— Start Records to process —

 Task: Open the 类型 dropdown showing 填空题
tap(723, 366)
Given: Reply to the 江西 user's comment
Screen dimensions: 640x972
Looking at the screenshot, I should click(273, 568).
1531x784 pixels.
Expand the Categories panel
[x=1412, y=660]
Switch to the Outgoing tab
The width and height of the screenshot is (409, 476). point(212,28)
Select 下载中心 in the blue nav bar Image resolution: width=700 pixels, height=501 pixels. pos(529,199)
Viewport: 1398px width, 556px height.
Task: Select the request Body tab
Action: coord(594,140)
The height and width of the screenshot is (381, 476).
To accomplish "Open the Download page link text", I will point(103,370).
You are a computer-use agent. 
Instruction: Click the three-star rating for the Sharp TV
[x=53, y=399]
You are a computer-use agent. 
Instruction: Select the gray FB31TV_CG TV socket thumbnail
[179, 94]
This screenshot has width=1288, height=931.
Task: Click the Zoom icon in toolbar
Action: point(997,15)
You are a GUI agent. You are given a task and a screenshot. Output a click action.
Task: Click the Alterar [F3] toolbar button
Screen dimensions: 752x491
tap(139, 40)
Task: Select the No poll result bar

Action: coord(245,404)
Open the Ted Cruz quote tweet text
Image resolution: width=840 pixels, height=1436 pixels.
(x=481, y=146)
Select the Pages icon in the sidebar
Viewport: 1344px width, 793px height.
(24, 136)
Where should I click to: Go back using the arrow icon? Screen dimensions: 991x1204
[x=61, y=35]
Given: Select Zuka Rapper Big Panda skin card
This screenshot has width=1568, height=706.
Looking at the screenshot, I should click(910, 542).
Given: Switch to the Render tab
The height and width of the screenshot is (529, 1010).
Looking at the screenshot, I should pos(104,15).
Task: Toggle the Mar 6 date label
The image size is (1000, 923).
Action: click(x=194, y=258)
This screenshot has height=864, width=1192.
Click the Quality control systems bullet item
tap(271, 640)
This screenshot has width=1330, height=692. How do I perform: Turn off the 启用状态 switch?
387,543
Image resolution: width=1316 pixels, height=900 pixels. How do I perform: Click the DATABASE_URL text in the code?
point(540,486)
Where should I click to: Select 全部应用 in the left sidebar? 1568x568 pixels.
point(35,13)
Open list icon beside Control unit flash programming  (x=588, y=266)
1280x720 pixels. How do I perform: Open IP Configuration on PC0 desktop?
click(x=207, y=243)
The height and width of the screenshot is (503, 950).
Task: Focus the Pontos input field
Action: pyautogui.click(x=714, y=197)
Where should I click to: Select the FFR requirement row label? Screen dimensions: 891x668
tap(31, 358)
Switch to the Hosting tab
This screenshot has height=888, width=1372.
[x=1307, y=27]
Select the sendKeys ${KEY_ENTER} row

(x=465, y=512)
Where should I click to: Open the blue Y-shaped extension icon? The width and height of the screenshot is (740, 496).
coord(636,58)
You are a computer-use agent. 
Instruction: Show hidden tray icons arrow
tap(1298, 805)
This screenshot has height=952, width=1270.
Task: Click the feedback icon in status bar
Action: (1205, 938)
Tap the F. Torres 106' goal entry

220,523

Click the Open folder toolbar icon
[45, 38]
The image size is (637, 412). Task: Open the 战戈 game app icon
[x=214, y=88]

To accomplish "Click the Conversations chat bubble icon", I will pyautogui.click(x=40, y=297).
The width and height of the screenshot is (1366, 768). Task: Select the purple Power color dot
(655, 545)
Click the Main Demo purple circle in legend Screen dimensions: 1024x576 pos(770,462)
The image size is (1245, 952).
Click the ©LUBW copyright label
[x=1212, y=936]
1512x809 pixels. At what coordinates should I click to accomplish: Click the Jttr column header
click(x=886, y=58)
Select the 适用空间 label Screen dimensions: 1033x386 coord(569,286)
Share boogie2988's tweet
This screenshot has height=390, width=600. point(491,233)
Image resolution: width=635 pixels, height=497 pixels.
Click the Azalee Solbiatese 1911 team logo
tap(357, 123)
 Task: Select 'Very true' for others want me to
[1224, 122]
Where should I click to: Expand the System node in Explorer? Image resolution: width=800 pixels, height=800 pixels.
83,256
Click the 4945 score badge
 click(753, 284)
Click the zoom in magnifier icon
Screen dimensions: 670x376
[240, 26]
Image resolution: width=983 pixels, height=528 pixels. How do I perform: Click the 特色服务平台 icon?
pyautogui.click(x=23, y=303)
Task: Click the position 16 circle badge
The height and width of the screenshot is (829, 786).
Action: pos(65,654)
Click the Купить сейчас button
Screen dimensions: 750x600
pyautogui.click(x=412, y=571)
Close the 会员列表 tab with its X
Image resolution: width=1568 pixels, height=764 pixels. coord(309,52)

— End Records to process —

■ What needs to be done
Reproduce every one of the rows above, word for word.

■ Solution to this task
 Task: Open the 类型 dropdown showing 填空题
tap(723, 366)
Given: Reply to the 江西 user's comment
Screen dimensions: 640x972
Looking at the screenshot, I should click(273, 568).
1531x784 pixels.
Expand the Categories panel
[x=1412, y=660]
Switch to the Outgoing tab
The width and height of the screenshot is (409, 476). point(212,28)
Select 下载中心 in the blue nav bar Image resolution: width=700 pixels, height=501 pixels. pos(529,199)
Viewport: 1398px width, 556px height.
Task: Select the request Body tab
Action: coord(594,140)
The height and width of the screenshot is (381, 476).
To accomplish "Open the Download page link text", I will point(103,370).
You are a computer-use agent. 
Instruction: Click the three-star rating for the Sharp TV
[x=53, y=399]
You are a computer-use agent. 
Instruction: Select the gray FB31TV_CG TV socket thumbnail
[179, 94]
This screenshot has width=1288, height=931.
Task: Click the Zoom icon in toolbar
Action: point(997,15)
You are a GUI agent. You are given a task and a screenshot. Output a click action.
Task: Click the Alterar [F3] toolbar button
Screen dimensions: 752x491
tap(139, 40)
Task: Select the No poll result bar

Action: coord(245,404)
Open the Ted Cruz quote tweet text
Image resolution: width=840 pixels, height=1436 pixels.
(x=481, y=146)
Select the Pages icon in the sidebar
Viewport: 1344px width, 793px height.
(24, 136)
Where should I click to: Go back using the arrow icon? Screen dimensions: 991x1204
[x=61, y=35]
Given: Select Zuka Rapper Big Panda skin card
This screenshot has width=1568, height=706.
Looking at the screenshot, I should click(910, 542).
Given: Switch to the Render tab
The height and width of the screenshot is (529, 1010).
Looking at the screenshot, I should pos(104,15).
Task: Toggle the Mar 6 date label
The image size is (1000, 923).
Action: click(x=194, y=258)
This screenshot has height=864, width=1192.
Click the Quality control systems bullet item
tap(271, 640)
This screenshot has width=1330, height=692. How do I perform: Turn off the 启用状态 switch?
387,543
Image resolution: width=1316 pixels, height=900 pixels. How do I perform: Click the DATABASE_URL text in the code?
point(540,486)
Where should I click to: Select 全部应用 in the left sidebar? 1568x568 pixels.
point(35,13)
Open list icon beside Control unit flash programming  (x=588, y=266)
1280x720 pixels. How do I perform: Open IP Configuration on PC0 desktop?
click(x=207, y=243)
The height and width of the screenshot is (503, 950).
Task: Focus the Pontos input field
Action: pyautogui.click(x=714, y=197)
Where should I click to: Select the FFR requirement row label? Screen dimensions: 891x668
tap(31, 358)
Switch to the Hosting tab
This screenshot has height=888, width=1372.
[x=1307, y=27]
Select the sendKeys ${KEY_ENTER} row

(x=465, y=512)
Where should I click to: Open the blue Y-shaped extension icon? The width and height of the screenshot is (740, 496).
coord(636,58)
You are a computer-use agent. 
Instruction: Show hidden tray icons arrow
tap(1298, 805)
This screenshot has height=952, width=1270.
Task: Click the feedback icon in status bar
Action: (1205, 938)
Tap the F. Torres 106' goal entry

220,523

Click the Open folder toolbar icon
[45, 38]
The image size is (637, 412). Task: Open the 战戈 game app icon
[x=214, y=88]

To accomplish "Click the Conversations chat bubble icon", I will pyautogui.click(x=40, y=297).
The width and height of the screenshot is (1366, 768). Task: Select the purple Power color dot
(655, 545)
Click the Main Demo purple circle in legend Screen dimensions: 1024x576 pos(770,462)
The image size is (1245, 952).
Click the ©LUBW copyright label
[x=1212, y=936]
1512x809 pixels. At what coordinates should I click to accomplish: Click the Jttr column header
click(x=886, y=58)
Select the 适用空间 label Screen dimensions: 1033x386 coord(569,286)
Share boogie2988's tweet
This screenshot has height=390, width=600. point(491,233)
Image resolution: width=635 pixels, height=497 pixels.
Click the Azalee Solbiatese 1911 team logo
tap(357, 123)
 Task: Select 'Very true' for others want me to
[1224, 122]
Where should I click to: Expand the System node in Explorer? Image resolution: width=800 pixels, height=800 pixels.
83,256
Click the 4945 score badge
 click(753, 284)
Click the zoom in magnifier icon
Screen dimensions: 670x376
[240, 26]
Image resolution: width=983 pixels, height=528 pixels. How do I perform: Click the 特色服务平台 icon?
pyautogui.click(x=23, y=303)
Task: Click the position 16 circle badge
The height and width of the screenshot is (829, 786).
Action: pos(65,654)
Click the Купить сейчас button
Screen dimensions: 750x600
pyautogui.click(x=412, y=571)
Close the 会员列表 tab with its X
Image resolution: width=1568 pixels, height=764 pixels. coord(309,52)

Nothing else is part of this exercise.